### СУТЬ ЗАДАНИЯ
Проверьте по тексту о бунте на Сенной площади три утверждения: (a) полиция разогнала бунтовщиков в первый же вечер; (b) во время эпидемии Николай I находился в Петергофе; (c) вокруг площади стояли Сапёрный и Измайловский батальоны. Для каждого ответьте «да» или «нет» и дословно приведите слова текста, которые это решают.
====== ТЕКСТОВЫЙ БЛОК
100 великих речей - i_033.jpg

Император Николай I усмиряет толпу на Сенной площади. Рисунок 1856 г.

Полиция не вмешивалась и наблюдала за бунтом издали. К ночи волнение несколько стихло, но на следующий день на Сенной вновь собралась многотысячная толпа. О бунте доложили Николаю I, который пережидал эпидемию в Петергофе. Император с несколькими приближенными поспешил на площадь. Карета остановилась в гуще возбужденной толпы. Неожиданное появление царя вызвало у людей шок. Вокруг площади сосредоточились Сапёрный и Измайловский батальоны, а также взвод жандармов.

Из многих часто противоречивых воспоминаний очевидцев вырисовывается следующая картина поведения монарха. Одни очевидцы рассказывали о том, что Николай, встав в коляске во весь рост и покрыв бунтовщиков «площадной бранью», указал на Сенновскую церковь и громоподобно гаркнул: «На колени!», после чего тысячи людей бухнулись на колени и стали истово креститься на церковь, а потом покинули площадь.

Однако большего доверия вызывают свидетельства очевидцев, которые приводят краткую и пламенную речь самодержца, обращенную к бунтовщикам.
============
====== ЗАПИСАННЫЕ ДАННЫЕ
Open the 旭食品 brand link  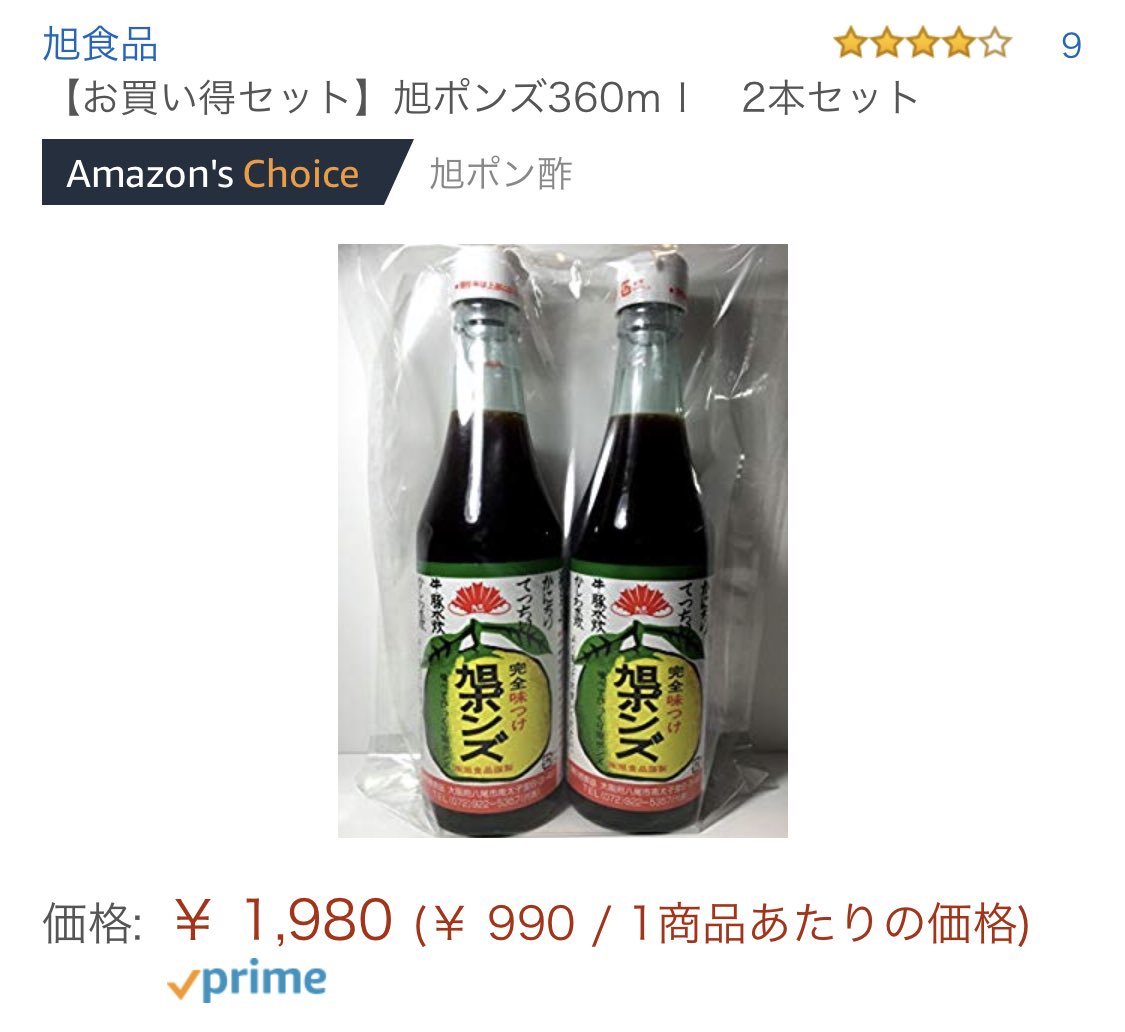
============
### РЕШЕНИЕ ЗАДАНИЯ
(a) Нет: «Полиция не вмешивалась и наблюдала за бунтом издали.»
(b) Да: «О бунте доложили Николаю I, который пережидал эпидемию в Петергофе.»
(c) Да: «Вокруг площади сосредоточились Сапёрный и Измайловский батальоны, а также взвод жандармов.»